In this episode we talk with Gerhard Wesp, Development Manager Avionics at Flarm Technology GmbH about FLARM, a collision avoidance system for gliders and general aviation. We talk about the history of the FLARM system as well as about newer developments such as the PowerFlarm. Mostly, however, we talk about how FLARM works and how PowerFlarm integrates with Transponders and ADS-B systems.
This episode is a conversation with Dick Butler, pilot and head of design and construction for Concordia, currently the world’s most advanced sailplane. In the episode we discuss the team behind Concordia, the design challenges, the unique aspects of construction as well as Dick’s preliminary experience flying the airplane.
This episode covers my flights in CAE‘s Dassault Falcon 50 simulator at CAE’s Dallas/Ft. Worth Training Center. In the episode we first talk to the head of business aviation operations about CAE’s flight training branch in general. The main part of the episode covers my three short flights in the Falcon 50 simulator with my flight instructor Paul Gilbert. In the third part, Paul and I talk about his job as a simulator flight instructor in general. And yes, I managed to land the plane several times :-)
This is the long-awaited episode about the Lockheed U-2 Dragon Lady reconnaissance airplaine, the highest-flying jet-powered airplane currently in use. Our guest in the episode is Carl LaRue who has been flying the U-2C and the U-2R in the 60s and 70s. In the episode we discuss the airplane itself, the challenge of flying it, as well as a number of anecdotes surrounding the Dragon Lady.

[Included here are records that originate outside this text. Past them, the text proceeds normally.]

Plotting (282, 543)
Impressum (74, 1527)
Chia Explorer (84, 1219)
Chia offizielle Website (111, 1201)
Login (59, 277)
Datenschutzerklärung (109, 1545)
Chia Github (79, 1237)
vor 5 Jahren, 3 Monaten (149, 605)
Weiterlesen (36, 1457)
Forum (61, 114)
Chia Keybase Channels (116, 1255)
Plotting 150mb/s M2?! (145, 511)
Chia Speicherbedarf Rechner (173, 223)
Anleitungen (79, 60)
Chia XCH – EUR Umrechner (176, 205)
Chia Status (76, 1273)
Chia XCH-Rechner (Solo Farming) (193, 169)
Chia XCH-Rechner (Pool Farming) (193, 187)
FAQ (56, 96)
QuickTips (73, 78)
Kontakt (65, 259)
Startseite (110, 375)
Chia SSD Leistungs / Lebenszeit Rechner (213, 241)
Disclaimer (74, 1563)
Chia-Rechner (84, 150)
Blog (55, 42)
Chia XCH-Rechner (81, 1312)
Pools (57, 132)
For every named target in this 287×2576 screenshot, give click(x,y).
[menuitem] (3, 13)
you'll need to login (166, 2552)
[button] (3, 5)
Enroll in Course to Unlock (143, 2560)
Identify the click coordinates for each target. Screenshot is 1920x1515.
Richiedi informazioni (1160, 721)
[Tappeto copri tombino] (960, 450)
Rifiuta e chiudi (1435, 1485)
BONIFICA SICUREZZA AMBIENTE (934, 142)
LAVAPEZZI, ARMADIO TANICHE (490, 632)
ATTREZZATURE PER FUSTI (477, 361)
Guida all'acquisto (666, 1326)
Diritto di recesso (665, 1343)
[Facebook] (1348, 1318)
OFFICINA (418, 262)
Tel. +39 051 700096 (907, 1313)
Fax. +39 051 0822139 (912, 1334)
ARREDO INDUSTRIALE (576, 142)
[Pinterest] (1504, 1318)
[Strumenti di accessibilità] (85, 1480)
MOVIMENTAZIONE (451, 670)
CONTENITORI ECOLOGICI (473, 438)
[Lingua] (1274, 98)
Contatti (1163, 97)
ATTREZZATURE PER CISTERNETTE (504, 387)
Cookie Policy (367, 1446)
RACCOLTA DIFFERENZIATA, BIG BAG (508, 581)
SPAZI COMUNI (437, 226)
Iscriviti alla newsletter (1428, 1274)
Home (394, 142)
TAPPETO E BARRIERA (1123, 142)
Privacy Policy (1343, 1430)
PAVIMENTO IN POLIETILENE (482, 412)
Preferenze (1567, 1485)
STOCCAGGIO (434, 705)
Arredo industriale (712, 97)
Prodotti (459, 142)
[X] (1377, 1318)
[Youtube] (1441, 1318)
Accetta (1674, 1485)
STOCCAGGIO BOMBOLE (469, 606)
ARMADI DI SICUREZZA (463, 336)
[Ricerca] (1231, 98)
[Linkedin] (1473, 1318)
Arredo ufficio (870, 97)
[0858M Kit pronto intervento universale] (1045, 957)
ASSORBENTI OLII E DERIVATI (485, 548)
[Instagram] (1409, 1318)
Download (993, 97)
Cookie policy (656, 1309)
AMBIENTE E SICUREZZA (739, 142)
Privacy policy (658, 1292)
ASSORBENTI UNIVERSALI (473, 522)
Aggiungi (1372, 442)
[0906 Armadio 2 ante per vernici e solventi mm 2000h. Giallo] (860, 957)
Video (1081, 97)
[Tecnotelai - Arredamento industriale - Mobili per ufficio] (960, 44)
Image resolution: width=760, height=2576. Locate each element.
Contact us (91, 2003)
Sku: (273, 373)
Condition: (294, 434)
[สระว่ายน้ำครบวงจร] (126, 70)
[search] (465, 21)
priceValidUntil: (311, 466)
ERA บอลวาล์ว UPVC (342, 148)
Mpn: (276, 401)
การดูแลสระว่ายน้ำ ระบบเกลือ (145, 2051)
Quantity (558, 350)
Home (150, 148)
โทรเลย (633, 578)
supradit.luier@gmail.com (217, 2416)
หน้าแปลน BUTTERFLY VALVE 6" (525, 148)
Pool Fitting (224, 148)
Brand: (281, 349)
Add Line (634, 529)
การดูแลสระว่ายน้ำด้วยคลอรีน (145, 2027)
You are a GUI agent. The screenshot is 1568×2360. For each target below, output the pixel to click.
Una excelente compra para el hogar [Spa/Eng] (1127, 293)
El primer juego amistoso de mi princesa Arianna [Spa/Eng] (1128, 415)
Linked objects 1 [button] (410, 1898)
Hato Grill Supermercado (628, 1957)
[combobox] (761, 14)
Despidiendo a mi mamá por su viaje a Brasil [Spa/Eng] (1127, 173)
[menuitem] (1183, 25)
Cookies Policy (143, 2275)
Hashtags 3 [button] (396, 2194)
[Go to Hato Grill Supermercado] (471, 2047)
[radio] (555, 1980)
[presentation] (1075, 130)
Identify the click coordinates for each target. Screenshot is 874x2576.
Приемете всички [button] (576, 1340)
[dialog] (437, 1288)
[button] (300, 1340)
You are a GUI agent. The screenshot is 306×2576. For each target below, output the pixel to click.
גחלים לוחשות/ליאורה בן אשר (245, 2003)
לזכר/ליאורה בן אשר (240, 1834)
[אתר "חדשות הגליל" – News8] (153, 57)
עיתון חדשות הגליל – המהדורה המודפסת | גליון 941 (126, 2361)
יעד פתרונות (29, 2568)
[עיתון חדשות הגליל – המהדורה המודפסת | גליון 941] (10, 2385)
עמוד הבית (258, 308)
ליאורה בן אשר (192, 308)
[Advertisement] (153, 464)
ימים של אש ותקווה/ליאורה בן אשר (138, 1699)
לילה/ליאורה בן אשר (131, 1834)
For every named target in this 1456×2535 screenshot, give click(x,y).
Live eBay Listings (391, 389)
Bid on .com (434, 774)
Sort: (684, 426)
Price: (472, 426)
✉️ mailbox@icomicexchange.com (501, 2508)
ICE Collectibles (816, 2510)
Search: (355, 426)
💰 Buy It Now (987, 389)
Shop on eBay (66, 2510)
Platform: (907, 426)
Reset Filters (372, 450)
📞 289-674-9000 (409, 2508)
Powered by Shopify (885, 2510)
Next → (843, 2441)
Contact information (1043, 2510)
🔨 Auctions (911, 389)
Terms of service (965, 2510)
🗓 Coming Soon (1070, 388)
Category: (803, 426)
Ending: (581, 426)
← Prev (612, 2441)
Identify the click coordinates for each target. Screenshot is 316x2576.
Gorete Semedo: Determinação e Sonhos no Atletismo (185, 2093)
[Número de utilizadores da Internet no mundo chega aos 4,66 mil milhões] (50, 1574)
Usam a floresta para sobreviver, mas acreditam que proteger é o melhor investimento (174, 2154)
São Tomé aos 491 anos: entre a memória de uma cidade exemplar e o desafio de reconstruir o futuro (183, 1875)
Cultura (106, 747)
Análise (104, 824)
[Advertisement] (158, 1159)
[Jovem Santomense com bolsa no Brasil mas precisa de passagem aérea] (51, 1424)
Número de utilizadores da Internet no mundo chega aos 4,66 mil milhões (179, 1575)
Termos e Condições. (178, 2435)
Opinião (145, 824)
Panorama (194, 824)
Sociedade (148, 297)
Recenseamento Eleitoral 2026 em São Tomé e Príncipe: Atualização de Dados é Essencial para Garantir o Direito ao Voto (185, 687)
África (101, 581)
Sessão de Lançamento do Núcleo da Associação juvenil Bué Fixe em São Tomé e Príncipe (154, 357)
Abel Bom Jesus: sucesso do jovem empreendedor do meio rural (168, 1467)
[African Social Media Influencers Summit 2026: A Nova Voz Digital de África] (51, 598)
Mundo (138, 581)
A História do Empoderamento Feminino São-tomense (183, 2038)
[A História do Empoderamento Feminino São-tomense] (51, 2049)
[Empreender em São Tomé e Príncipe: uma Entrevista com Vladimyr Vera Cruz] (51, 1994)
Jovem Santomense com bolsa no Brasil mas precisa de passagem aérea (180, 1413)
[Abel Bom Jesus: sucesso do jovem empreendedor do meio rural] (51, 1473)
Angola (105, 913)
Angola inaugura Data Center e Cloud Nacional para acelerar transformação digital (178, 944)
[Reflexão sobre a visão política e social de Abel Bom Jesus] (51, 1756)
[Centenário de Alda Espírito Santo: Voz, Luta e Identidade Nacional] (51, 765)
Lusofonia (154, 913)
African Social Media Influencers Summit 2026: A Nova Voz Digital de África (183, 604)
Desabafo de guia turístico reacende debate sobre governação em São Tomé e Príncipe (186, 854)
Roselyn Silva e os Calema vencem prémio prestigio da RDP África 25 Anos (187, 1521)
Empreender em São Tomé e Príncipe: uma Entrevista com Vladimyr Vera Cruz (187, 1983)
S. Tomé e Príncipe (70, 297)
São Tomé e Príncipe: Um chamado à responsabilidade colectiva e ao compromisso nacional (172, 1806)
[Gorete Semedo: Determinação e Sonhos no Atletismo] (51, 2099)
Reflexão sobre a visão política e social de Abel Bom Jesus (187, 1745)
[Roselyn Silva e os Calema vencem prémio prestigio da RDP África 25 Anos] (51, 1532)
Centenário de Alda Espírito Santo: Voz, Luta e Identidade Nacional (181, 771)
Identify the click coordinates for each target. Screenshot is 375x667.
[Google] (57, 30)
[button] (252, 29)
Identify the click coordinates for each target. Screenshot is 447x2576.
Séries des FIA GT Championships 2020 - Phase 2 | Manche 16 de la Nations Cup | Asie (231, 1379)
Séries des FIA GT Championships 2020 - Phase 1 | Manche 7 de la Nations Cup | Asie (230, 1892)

In this 100th episode of omega tau we talk to Dr. Stephen B. Johnson about system health management, a set of techniques and processes used to improve system dependability. The episode is based on a book Stephen co-edited, and as a consequence of Stephen’s background, we use aerospace examples in this episode. We discuss the fundamental concepts such as functions, states and the state vector, failures and faults. We then discuss the influence of complexity on failures, as well as human involvement. We discuss means to prevent failures such as fault isolation, redundancy and model adjustment. We conclude the three-hour conversation by looking at the future of systems engineering and system health management with a particular focus on formal methods.
This episode is a conversation about airborne wind energy. In particular, we talk to Roland Schmehl who leads a team of researchers and engineers at TU Delft who develop the Kitepower system. In this system, kites are automatically flown in a pumping pattern to extract energy from wind as an alternative to classical ground-based wind turbines. In the conversation we cover the benefits of airborne wind energy in general and of kites in particular and we cover in some detail how the Delft system works technically.
In this episode we discuss the world’s fastest and highest flying jet-powered aircraft ever built, the Lockheed SR-71 Blackbird. Our guest is Col. (Ret) Richard Graham, a former SR-71 pilot. Our conversation is loosely based on his book Flying the SR-71, and we discuss the challenge of flying the SR-71. As a consequence of its unique capabilities and its engine and inlet design, the aircraft posed a number of very specific challenges on the pilot.